Working Papers
This paper studies the causal impact of street noise on housing prices. It focuses on a very dense urban environment and its entire soundscape, using granular data on listed flats and street noise. We employ a combination of hedonic price and fixed effects model, exploiting the regular grid shape of the Eixample district, in Barcelona. Our results indicate that doubling the perceived street noise generates an average depreciation of 3.4% on sales and 2% on rents. We show that the lower semi-elasticity with which the rental market adjusts for the negative externality generates a higher turnover of tenants in louder streets. Moreover, we collect several pieces of evidence which suggest that the effect is not driven by sorting by neighbors. Lastly, we use our results to perform two cost-benefit analyses of policies which help reducing noise.
(with Miquel-Angel Garcia-Lopez and Elisabet Viladecans-Marsal)

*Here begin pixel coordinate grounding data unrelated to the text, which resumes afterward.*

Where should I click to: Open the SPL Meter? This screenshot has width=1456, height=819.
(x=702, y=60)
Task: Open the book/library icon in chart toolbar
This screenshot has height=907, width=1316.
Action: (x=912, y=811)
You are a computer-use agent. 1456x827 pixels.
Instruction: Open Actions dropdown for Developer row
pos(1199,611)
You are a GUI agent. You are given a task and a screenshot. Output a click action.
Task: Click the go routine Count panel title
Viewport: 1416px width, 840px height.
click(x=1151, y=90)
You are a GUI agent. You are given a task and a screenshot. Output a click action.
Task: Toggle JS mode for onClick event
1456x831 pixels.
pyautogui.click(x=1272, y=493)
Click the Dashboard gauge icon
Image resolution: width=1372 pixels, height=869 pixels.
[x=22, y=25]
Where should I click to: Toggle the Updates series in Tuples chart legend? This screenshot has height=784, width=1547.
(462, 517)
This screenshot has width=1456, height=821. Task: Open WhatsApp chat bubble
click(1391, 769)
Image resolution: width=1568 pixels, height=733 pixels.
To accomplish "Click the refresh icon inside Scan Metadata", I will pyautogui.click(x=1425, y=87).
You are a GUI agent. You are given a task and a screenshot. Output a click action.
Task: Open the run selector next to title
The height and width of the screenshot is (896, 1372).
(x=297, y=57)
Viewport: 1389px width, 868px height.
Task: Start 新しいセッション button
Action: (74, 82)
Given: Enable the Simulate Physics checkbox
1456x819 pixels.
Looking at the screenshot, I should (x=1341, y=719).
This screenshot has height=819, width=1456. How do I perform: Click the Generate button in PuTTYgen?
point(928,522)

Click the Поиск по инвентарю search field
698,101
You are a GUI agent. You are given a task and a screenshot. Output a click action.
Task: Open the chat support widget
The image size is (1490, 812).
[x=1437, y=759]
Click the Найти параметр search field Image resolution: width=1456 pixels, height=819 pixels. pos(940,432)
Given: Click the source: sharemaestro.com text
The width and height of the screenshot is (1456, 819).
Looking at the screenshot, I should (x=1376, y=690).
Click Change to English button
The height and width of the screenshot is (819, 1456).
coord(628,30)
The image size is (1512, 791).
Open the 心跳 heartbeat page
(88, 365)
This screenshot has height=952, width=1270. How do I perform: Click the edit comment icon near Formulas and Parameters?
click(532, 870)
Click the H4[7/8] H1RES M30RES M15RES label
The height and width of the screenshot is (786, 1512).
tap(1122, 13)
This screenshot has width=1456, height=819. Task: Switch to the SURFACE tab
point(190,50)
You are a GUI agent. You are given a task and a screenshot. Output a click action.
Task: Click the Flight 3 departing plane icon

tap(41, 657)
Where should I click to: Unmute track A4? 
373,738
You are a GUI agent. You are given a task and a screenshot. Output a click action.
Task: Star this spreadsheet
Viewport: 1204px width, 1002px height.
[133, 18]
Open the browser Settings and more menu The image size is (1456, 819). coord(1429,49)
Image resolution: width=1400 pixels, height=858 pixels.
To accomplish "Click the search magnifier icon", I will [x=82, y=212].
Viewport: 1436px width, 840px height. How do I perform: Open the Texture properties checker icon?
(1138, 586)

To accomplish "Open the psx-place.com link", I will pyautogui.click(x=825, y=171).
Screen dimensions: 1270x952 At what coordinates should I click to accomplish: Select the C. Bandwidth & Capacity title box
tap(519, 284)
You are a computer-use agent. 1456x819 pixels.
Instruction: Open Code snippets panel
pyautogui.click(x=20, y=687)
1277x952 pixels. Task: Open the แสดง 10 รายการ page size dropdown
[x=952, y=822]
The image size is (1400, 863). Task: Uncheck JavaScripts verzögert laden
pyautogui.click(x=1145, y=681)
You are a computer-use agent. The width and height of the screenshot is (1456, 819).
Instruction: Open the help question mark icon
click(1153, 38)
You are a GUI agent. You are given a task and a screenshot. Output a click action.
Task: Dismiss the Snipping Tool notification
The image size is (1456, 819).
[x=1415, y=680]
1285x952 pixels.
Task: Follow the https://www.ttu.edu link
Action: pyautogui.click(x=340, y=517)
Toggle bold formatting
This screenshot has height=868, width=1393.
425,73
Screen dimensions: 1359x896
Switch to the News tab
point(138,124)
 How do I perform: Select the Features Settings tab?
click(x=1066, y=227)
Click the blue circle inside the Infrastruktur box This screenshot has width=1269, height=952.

We estimate how two complementary forms of cycling infrastructure, cycle lanes and bike-sharing stations, capitalize into housing prices in Barcelona. We distinguish the presence of infrastructure from its use, which we capture recovering bike traffic across the entire street network from bike-sharing trip records. We combine geolocated sale and rental listings with digitized records of every cycle-lane segment and bike-sharing station and estimate hedonic price gradients across concentric 50-meter rings rather than a single proximity indicator. We find an asymmetry by infrastructure type and tenure. Sales respond more to stations and rents respond more to cycle lanes; station effects stay positive and fade with distance, whereas lane effects are concentrated nearby and turn negative farther out. We read this through a road-space trade-off that varies with resident characteristics. When we move from the provision of infrastructure to its use, we find that doubling local traffic raises sale prices far more than physical presence alone. This indicates that residents capitalize a well-connected, well-ridden network rather than mere adjacency. Capitalization is positive but modest, too small to support strong gentrification concerns.
Work in progress
This paper investigates how residential building height influences land surface temperatures in dense urban areas of Spain, using a novel dataset that integrates high-resolution satellite imagery with detailed cadastral information. The findings reveal a concave relationship: surface temperatures increase with building height, peaking at an average of five floors. Beyond this height, the marginal warming effect declines, resulting in temperature levels similar to those of much lower buildings—yet achieved at significantly higher population densities. The pattern is largely driven by impervious surfaces such as pavement and concrete, which absorb heat during the day and release it at night, intensifying the Urban Heat Island effect. Importantly, the results show that the key driver is not the footprint of the buildings themselves but the characteristics of the surrounding areas. Overall, the paper uncovers an overlooked mechanism through which building height can mitigate the costs of density, and highlights the space around buildings as a promising target for temperature-reducing interventions.